Given an alphabet $\Sigma$, regular languages are built using these simple rules:
- Basic building blocks:
- Empty language $\emptyset$ is regular
- Empty string language $\set{\epsilon}$ is regular
- Single-character languages $\set{a}$ for any $a \in \Sigma$ are regular
- Combination rules:
- Concatenation: If $R_1$ and $R_2$ are regular, then $R_1 \cdot R_2 := \set{ u \cdot v; u \in R_1, v \in R_2 }$ is regular
- Union: If $R_1$ and $R_2$ are regular, then $R_1 \cup R_2$ is regular
- Kleene star: If $R$ is regular, then $R^* := \set{ w^i; w \in R, i \ge 0 }$ is regular
These rules directly correspond to the basic operations in traditional regular expressions:
- Concatenation: writing patterns next to each other
- Union: the | operator
- Kleene star: the * operator
Why Prime Numbers Can't Be Regular: The Pumping Lemma
We can prove that prime numbers cannot be described by a regular language using the Pumping Lemma. This fundamental theorem states that all regular languages have a repeating property that prime numbers lack.

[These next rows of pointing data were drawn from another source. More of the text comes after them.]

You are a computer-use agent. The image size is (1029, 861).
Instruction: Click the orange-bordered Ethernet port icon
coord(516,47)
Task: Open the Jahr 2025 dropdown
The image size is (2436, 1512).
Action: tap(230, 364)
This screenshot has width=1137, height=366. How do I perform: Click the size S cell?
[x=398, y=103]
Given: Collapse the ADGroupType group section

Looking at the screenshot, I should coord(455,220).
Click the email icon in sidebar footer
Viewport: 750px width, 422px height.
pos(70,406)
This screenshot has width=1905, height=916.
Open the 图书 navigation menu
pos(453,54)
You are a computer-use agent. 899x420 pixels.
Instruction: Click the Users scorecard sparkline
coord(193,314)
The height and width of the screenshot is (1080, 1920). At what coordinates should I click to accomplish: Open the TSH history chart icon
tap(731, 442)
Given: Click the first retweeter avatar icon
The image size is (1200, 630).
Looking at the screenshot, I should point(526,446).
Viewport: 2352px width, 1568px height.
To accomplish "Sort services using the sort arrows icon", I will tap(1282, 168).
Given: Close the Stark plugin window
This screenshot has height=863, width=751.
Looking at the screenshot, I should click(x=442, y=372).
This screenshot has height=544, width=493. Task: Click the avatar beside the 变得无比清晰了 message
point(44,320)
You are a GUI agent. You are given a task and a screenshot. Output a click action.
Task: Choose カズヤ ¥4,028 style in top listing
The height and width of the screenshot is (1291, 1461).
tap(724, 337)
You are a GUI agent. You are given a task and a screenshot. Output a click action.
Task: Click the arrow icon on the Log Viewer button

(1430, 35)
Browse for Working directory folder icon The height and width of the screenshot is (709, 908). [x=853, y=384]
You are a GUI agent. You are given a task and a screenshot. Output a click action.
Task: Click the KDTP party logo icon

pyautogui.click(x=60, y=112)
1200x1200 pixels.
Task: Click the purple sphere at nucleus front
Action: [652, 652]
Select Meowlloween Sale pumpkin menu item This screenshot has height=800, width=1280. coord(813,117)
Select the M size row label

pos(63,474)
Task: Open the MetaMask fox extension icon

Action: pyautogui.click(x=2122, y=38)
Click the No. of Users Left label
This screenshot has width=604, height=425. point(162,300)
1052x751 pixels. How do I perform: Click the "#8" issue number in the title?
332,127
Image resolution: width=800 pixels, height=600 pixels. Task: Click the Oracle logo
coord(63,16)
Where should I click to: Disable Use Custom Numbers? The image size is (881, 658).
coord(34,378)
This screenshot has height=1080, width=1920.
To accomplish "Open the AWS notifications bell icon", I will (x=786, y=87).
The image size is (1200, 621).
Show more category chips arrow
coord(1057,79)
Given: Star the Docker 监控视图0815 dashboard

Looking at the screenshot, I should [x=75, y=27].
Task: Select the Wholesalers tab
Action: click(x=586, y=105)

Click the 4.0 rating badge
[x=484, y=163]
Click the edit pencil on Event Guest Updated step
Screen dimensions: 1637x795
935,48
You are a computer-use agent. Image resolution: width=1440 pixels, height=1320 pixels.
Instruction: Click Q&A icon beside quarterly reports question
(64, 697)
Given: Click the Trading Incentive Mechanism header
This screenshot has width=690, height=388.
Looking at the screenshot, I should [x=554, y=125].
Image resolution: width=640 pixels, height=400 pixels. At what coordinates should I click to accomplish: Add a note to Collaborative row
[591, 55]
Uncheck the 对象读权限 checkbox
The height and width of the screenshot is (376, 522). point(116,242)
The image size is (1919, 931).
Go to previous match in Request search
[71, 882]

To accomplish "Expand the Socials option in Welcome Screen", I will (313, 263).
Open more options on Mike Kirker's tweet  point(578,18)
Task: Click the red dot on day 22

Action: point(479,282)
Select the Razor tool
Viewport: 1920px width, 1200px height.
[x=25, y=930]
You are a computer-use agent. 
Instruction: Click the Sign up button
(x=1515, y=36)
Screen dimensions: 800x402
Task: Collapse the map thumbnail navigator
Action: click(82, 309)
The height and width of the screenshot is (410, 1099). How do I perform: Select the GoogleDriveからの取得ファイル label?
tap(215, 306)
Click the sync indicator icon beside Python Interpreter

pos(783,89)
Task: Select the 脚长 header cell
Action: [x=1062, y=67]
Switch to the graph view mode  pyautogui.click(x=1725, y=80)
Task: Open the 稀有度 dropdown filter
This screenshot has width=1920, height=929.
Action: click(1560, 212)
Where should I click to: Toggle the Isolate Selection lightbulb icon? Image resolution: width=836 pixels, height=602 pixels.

Specifically, the Pumping Lemma says that for any regular language $L$, there's a number $p > 0$ (called the pumping length) where any string $s \in L$ longer than $p$ can be split into three parts $s = xyz$ such that:
- $|xy| \leq p$
- $|y| > 0$
- $xy^iz \in L$ for all $i \geq 0$
The name "pumping" comes from the idea that you can "pump up" the middle part ($y$) by repeating it any number of times, and the resulting string must still be in the language. This property emerges from how finite automata work: when processing a long enough string, they must eventually revisit a state they've seen before, creating a cycle that can be repeated.
Proof by Contradiction
Here's why the language of prime numbers violate this property:
- Let's assume prime numbers form a regular language $L = \set{1^n; n \text{ is prime}}$
- Take the pumping length $p$
- Choose a prime number $q$ larger than $p$ and consider $s = 1^q$
- By the Pumping Lemma, we can split $s$ into $xyz$ where:
- $|xy| \leq p$
- $|y| > 0$
- $xy^iz$ should be in $L$ for all $i \geq 0$ (*)
- Let $k = |y|$.
When we pump the string:
- With $i$ pumps, we get a string of length $q - k + ki$.
- Set $i := q+1$, then the length is $q - k + k (q+1) = q(k+1)$.
- This number is composite (it's $q$ times $(k+1)$)
- Therefore, it can't be in our language of prime numbers, but it contradicts (*)
This contradiction proves that prime numbers cannot form a regular language.
The Real Story Behind the Pattern
So why does our original pattern work? The answer lies in modern regex engines like Perl's, which go far beyond traditional regular expressions. These engines include features like:
- Backreferences (like
\1) - Look-ahead and look-behind assertions
These additions give modern regex engines the power to recognize some context-sensitive languages, far surpassing the capabilities of true regular expressions. This explains why the prime-detecting pattern works in Perl but not in basic tools that implement strict regular expressions.